San Francisco’s condo law limits conversions to 200 annually. This should mean that a maximum of 2000 rental units were converted in the past decade, right? Well, a recent report by the San Francisco Planning Department found that a whopping 4147 rental units were converted to condominiums in the past ten years. 1500 rental units have become condos in the past two years alone. The reason conversions have more than doubled the 200 limit is that the conversion of owner-occupied duplexes are not subject to the law. But these conversions steadily reduce the city’s rent-controlled housing stock, helping to explain the city’s rising rents despite a slowing economy.

As a broad coalition has emerged to prevent the abolition of rent control through Proposition 98, San Francisco faces new challenges in maintaining its supply of rent-controlled housing. The fact that 4147 rental units have been converted to condos since 1998, and 1500 in the past two years alone, reflects a steady trend toward reducing the percentage of housing covered by city rent control laws.

Time to End the Duplex Exemption

When the State Legislature enacted the Costa-Hawkins law in 1995 that ended local vacancy control, it also eliminated rent control on single-family homes. If current trends continue, duplexes in San Francisco will also be largely exempt from rent control protections, in this case by virtue of having been converted to condominiums.

The logic for an owner-occupied duplex exemption was that such units would represent more affordable homeownership for those unable to buy single-family homes. But duplexes in neighborhoods like Noe Valley, the Castro, the Haight Asbury, the Marina and elsewhere now routinely sell for more than the cost of a house in other city neighborhoods.

In other words, the policy basis for exempting owner-occupied duplexes from the condo limits no longer exists. And considering that tenancies in common are not covered by the condo limits, there is even less reason to maintain the owner-occupied duplex exemption.

The Politics of Rent Control

San Francisco stands out from Marin County, the South Bay, and other upscale areas in having an upper-income population that strongly supports economic diversity. This helps explain why support for strong rent and eviction controls has grown despite a decline in protected units.

But over time, a tipping point could be reached where the number of rent-controlled tenants is too small to significantly impact political decisions. This has already happened in New York City, and is a longstanding problem with enhancing tenant power in Los Angeles.

San Francisco will be a very different city if it continues losing 1500 rental units per year to condo conversions, and potentially even more to tenancies in common (no stats on this are kept). While many argue that the proliferation of new market-rate housing poses the greatest threat to the city’s progressive politics, the steady loss of rent-controlled housing poses far greater harm, as it eliminates the city’s most consistently progressive voting bloc—rent-controlled tenants.

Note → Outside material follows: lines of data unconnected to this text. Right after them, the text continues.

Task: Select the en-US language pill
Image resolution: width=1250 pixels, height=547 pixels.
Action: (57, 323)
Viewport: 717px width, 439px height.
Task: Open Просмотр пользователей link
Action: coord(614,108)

The Planning Department reports that rental prices in San Francisco increased 15% in 2007. That’s what happens when thousands of rental units leave the market, and it is a situation that – absent greater conversion restrictions – will only get worse.

Affordable Family Housing Crisis

The Planning Department report also found that only 154 units of affordable family housing were built in 2007, with an additional 167 inclusionary units, the vast majority of which were not suitable for families. “Keeping Families in SF” remains a favorite mantra of San Francisco’s political leadership and housing advocacy groups, but the city’s current efforts fall far short of accomplishing this goal.

For all the press releases about 6,000 proposed units as part of the Market/Octavia plan, or the 10,000 that Lennar says it will build in Bayview Hunters-Point, these and other development plans are long-range proposals that will do little to help families currently struggling to stay in San Francisco. Even the passage of the housing set-aside charter amendment in November will not bring new affordable family housing on-line until 2013 at the very earliest.

But preserving rent-controlled housing and keeping families with children in San Francisco should not be considered solely long-term projects. And unless action is promptly taken to address both challenges, an historic opportunity to preserve the city’s diversity will be missed.